Urushiol: Pentadecylcatechol

There are several variants of urushiol, all involving that long side-chain, but the one shown above, pentadecylcatechol, is the one most prevalent in poison ivy and oak.  The mechanism of urushiol induced ACD involves the oxidation of urushiol to a quinone, which then acts as a hapten and binds to antigen presenting (Langerhans) cells in the skin.  [A hapten is an immunology term that describes an allergen that elicits an immune response only when bound to a larger biomolecule, such as a protein.]  The cells then migrate to lymph nodes and present antigens to T-lymphocytes, starting the allergic reaction cascade (3).  In short, this is like most allergic reactions.  The body senses something foreign in the body and mobilizes its troops to expel the invader at whatever costs necessary.

The whatever costs necessary just happens to look like this:

Urushiol allergic reaction by Eterve (CC)

That is exactly how I react.  Gross, huh?  The good news is that all of the weepy, pus-filled, goodness is not contagious, so it does not spread.  The bad news is that a reaction may not occur for up to several days, so one affected area may not yet have generated an immune response.  This can lead to round two, on another part of the body.

As with many allergens, some are not affected by urushiol at all.  It is estimated that up to 30% of people are not sensitive to urushiol, and in fact “outgrow it” (4).  Unfortunately urushiol sensitivity, like most allergens, is strongly predicted by parental sensitization.  The same sensitization has been found in identical twins (5).  I have twins, non-identical, but identically beautiful, that behave very different when exposed to allergens such as insect bites and stings.

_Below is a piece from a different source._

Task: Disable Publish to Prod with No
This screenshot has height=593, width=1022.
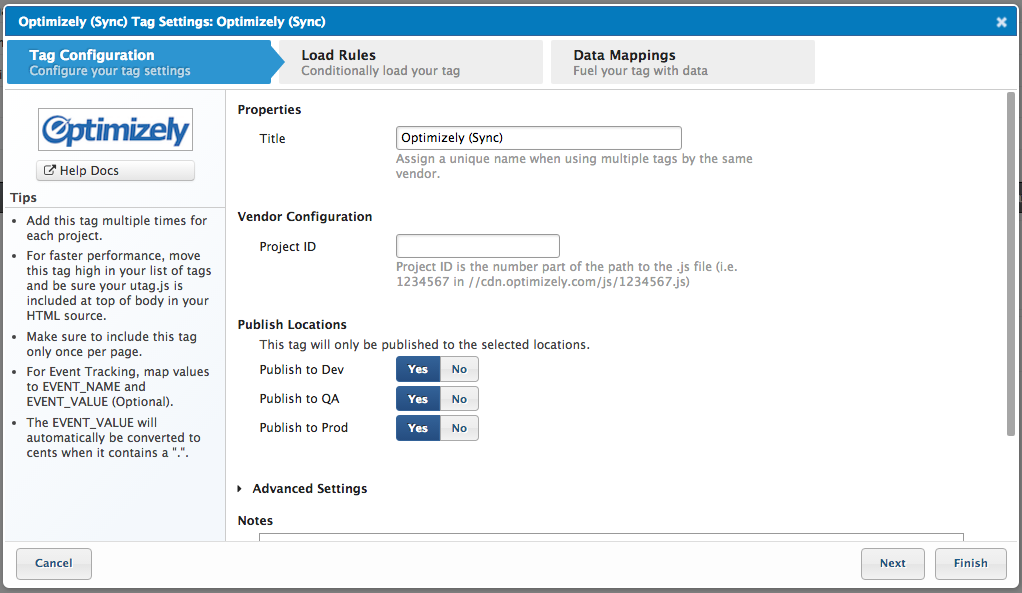Action: [x=459, y=428]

The cruelest of tricks however, is that there is what is called a “sensitization phase,” which is just your body recognizing that there is an invader, and then formulating a plan for what to do next.  So at the first exposure, you may be fine, but the second one is going to get you.  This is what happened to a companion of Peter Kalm, a student of Carl Linnaeus, the Godfather of Taxonomy.  Kalm’s friend Yungstroem, when they traveled in America from 1748-1751, touched the leaves and wood of poison sumac in the summer of 1749.  The following winter he laughed at the “fable” of the toxic nature of sumac.  But the following summer he became a believer, as he experienced “a violent pain and itching in his eyes, as soon as he touched the tree” (1).  The lesson?  “Great, kid.  Don’t get cocky.” – Han Solo.

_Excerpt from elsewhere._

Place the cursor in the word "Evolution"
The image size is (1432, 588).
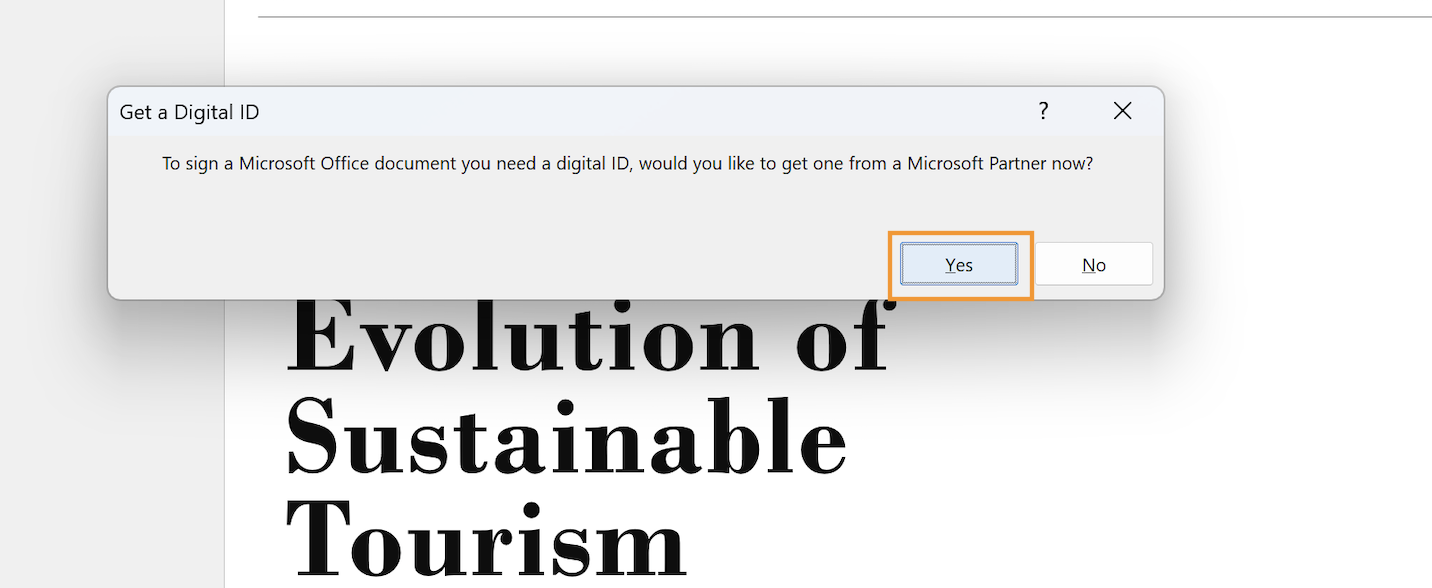(520, 337)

I suppose I should offer some hope for people that have been exposed, especially if they’ve made it this far.  Wash the affected area with a large amount of hand or dish soap, wash the clothing you were wearing, and try not to scratch too much.  It will go away.  But the best bet it to not become exposed at all, so remember “Leaves of three, let it be.”

[Homepage featured image of poison ivy by Stilfehler (CC BY-SA 2.0)]

References:
1. Rostenberg, A. “An Anecdotal Biographical History of Poison Ivy.” Archives of Dermatology 72.5 (1955): 438-45.

2. Gladman, Aaron C. “Toxicodendron Dermatitis: Poison Ivy, Oak, and Sumac.” Wilderness & Environmental Medicine 17.2 (2006): 120-28.

3. Kalish, R. S. “Recent Developments in the Pathogenesis of Allergic Contact Dermatitis.”Archives of Dermatology 127.10 (1991): 1558-563.

4. Allen, P. “Leaves of Three, Let Them Be; If It Were Only That Easy.” Pediatric Nursing 30:2 (2004): 129-135.

5. Thestrup-Oederseb, Kristian. “Contact Allergy in Monozygous Twins.” Contact Dermatitis 36.1 (1997): 52-53.